Money is a tool that should be working for us, not the other way around. But in 2008, the financial crisis proved that the conventional monetary system was actually working against the best interests of our society and the economy.
This year we published People Powered Money – the ultimate step-by-step guide, unravelling the mysteries behind our every-day understanding of money, and outlining how local communities can kick-start their own currencies.
We live in a changed world, but the fundamental challenge remains the same ‒ how to achieve the best for ourselves and others, while protecting the environment on which we all depend.
This year, NEF launched its proposals for a new social settlement. It builds on the strengths of the post-war settlement, and sets out ways of tackling our distinct twenty-first century problems. It proves it is possible to meet the needs of today without compromising the ability of future generations to do the same.
Seven years on from the global financial crisis and not enough has changed. This year, our Financial System Resilience Index placed the UK bottom of the league table when comparing how vulnerable G7 economies are to another crash.
Meanwhile, as the government began a reckless sell-off of the publicly owned Royal Bank of Scotland, our proposal to turn RBS into a network of 130 truly local banks made headlines and more than 100,000 people signed our petition urging George Osborne to rethink.
A strong, sustainable national economy needs a network of thriving local economies to support it. And this year we found proof that the foundations for a new economy are already in place.
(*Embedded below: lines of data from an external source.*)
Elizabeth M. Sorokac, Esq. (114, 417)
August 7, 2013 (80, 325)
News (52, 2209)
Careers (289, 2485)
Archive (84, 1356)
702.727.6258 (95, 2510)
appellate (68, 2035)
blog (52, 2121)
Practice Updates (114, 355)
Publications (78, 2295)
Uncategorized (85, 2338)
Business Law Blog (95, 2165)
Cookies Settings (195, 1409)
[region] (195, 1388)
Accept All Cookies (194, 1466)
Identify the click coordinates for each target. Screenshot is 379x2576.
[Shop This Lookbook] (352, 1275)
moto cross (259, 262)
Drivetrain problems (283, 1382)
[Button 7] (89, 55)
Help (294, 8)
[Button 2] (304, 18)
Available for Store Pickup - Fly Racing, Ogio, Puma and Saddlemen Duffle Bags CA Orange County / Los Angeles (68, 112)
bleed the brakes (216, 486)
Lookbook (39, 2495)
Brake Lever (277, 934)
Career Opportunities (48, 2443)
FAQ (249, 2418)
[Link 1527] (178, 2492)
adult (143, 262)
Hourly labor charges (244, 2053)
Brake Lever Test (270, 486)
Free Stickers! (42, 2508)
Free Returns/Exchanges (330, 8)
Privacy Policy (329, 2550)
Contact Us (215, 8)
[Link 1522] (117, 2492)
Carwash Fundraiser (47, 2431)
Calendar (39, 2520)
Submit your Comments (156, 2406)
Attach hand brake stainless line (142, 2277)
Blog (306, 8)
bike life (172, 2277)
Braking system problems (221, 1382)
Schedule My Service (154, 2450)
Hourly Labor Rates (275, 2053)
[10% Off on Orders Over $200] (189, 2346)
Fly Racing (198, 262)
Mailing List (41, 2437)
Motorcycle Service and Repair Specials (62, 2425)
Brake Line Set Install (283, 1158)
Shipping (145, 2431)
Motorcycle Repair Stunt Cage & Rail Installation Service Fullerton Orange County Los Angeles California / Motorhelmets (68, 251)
Our next job is to build on them, with the help of local communities. Together, we’re developing the skills and economic strategies to effectively tackle even the most deep-rooted issues.
The government has been keeping track of the nation’s wellbeing since 2011, and at NEF we’re proud to see years of research and campaigning on this issue has made a real difference.
But measuring what matters is only the beginning. This year, we reached out to the public and discovered the issues that affect how well they feel their lives are going.
Spiralling economic inequality is one of our biggest challenges. The gap between rich and poor continues to grow, and too little is being done to stop it.
This year, as the wealth of the top 1% surpassed that of the bottom 50% in the UK, we kept the issue on the agenda and drew up a five-point plan of action.